Una messaggio per gli adulti?
“Siamo noi la chiave di volta. Ma bisogna mettersi in discussione. Le parole che usiamo per definire le cose sono estranee al mondo giovanile. Bisogna mettersi a disposizione senza pregiudizi. E sollecitare anche le istituzioni: servono nuovi modelli. Si tratta di mettersi in cammino. Non abbiamo trasmesso valori, serve una riflessione profonda sulle ragioni, alla base di tutto c’è questo”.
Qualche volta si recupera, però.
“Siamo qui per questo. Le storie di “Oltre il cielo“ raccontano la speranza. Quando i ragazzi vengono valorizzati, cambia tutto: rifioriscono”.
Che ruolo hanno i social in tutto questo?
“Enorme. Ma non vanno demonizzati. Bisogna ricondurli a essere uno strumento e invece lo smartphone ha cambiato al vita a tutti”.
Quanto incidono le disuguaglianze?
“Moltissimo, soprattutto a Milano, la forbice si è allargata come mai prima. Senza dubbio conta anche il fatto che con i figli si trascorra meno tempo che in passato. Ma i genitori precari non hanno scelta”.
L’inchiesta sugli abusi al Beccaria è stata una ferita anche per lei.

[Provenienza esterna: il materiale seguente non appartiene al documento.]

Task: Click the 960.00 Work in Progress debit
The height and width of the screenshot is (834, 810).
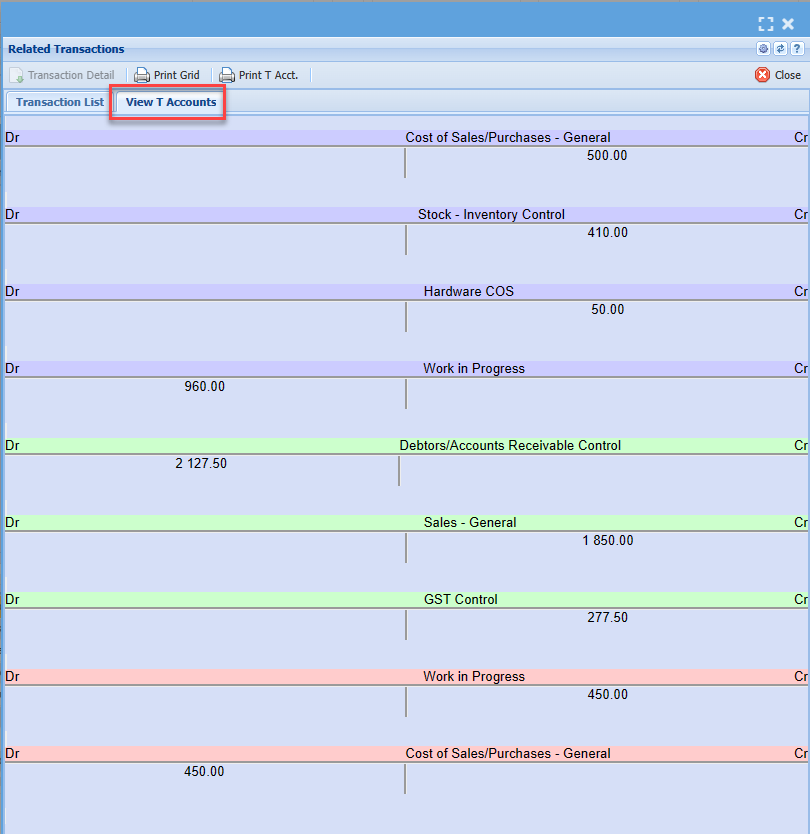Action: coord(204,387)
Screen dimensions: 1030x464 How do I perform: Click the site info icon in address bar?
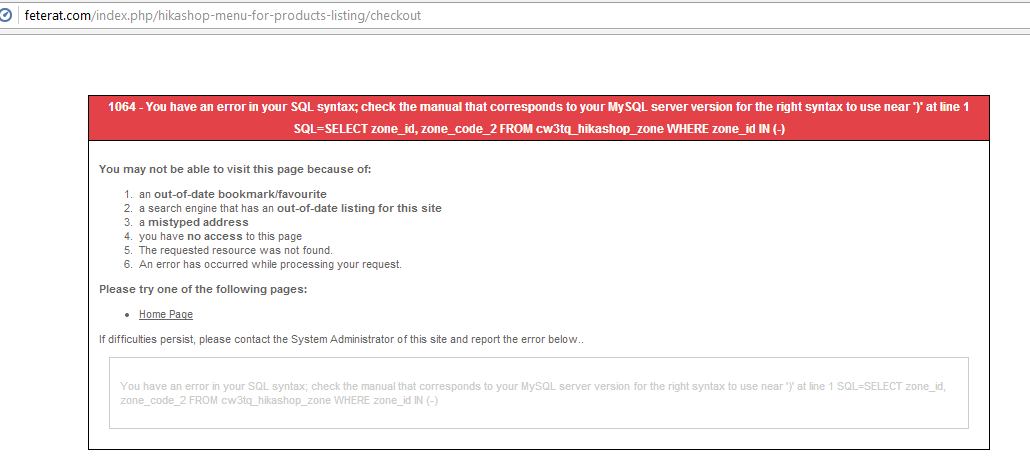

“Succede che anche gli educatori più attenti non riescano a intercettare i problemi. Il motivo è semplice e complesso allo stesso tempo: i ragazzi non parlano più con noi. Gli adulti sono irrilevanti. Per dare a tutti un futuro bisogna ripartire dal deserto di sentimenti nel quale vivono. Non sanno perché sono al mondo”.